───── RECORDS FOR THIS TASK ─────

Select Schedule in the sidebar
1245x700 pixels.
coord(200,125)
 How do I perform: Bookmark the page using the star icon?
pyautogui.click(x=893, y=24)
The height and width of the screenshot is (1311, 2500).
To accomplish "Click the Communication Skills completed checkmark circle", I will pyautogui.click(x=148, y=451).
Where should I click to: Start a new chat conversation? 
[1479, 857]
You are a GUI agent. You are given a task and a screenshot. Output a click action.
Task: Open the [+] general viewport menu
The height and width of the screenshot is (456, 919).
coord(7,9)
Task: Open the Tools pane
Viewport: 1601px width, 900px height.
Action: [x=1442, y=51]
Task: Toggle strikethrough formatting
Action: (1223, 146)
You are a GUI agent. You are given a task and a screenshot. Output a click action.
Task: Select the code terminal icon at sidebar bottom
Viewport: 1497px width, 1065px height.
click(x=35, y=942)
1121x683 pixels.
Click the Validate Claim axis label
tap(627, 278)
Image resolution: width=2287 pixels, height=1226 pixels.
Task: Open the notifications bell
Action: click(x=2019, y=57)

─────

WHAT YOU SHOULD DO →
Go through the listing and transcribe all of it exactly.

ANSWER BELOW →
Select Schedule in the sidebar
1245x700 pixels.
coord(200,125)
 How do I perform: Bookmark the page using the star icon?
pyautogui.click(x=893, y=24)
The height and width of the screenshot is (1311, 2500).
To accomplish "Click the Communication Skills completed checkmark circle", I will pyautogui.click(x=148, y=451).
Where should I click to: Start a new chat conversation? 
[1479, 857]
You are a GUI agent. You are given a task and a screenshot. Output a click action.
Task: Open the [+] general viewport menu
The height and width of the screenshot is (456, 919).
coord(7,9)
Task: Open the Tools pane
Viewport: 1601px width, 900px height.
Action: [x=1442, y=51]
Task: Toggle strikethrough formatting
Action: (1223, 146)
You are a GUI agent. You are given a task and a screenshot. Output a click action.
Task: Select the code terminal icon at sidebar bottom
Viewport: 1497px width, 1065px height.
click(x=35, y=942)
1121x683 pixels.
Click the Validate Claim axis label
tap(627, 278)
Image resolution: width=2287 pixels, height=1226 pixels.
Task: Open the notifications bell
Action: click(x=2019, y=57)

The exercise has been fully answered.